De hecho, la mayor parte de los oricios que se ofrecen en restaurantes y sidrerías del Principado proceden, cuando no de Marruecos o Chile, de ... la vecina Galicia, región que nunca les ha prestado especial atención, pese a lo abundantes que son en sus costas.
Ramón Gómez de la Serna, en una de sus greguerías, lo definía como «castaña a la que se le han erizado los pelos». Y Julio Camba, como «extracto del mar»

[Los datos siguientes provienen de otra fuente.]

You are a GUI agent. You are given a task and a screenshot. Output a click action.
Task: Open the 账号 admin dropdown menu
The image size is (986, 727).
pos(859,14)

Solo ahora que se ha extendido la venta de sus huevas enlatadas, el caviar de erizo, a precios considerables los gallegos han empezado a valorarlos. En Asturias, hasta no hace muchos años, se manejaban a paladas y eran una tapa gratuita que acompañaba las botellas de sidra. Ramón Gómez de la Serna, en una de sus greguerías, lo definía como «castaña a la que se le han erizado los pelos». Y Julio Camba, como «extracto del mar». Nada más exacto, porque aporta sabores de yodo que son puro mar. Aunque se puede comer de muchas maneras, los entusiastas del erizo lo preferimos crudo o como mucho ligeramente escaldado para templarlo.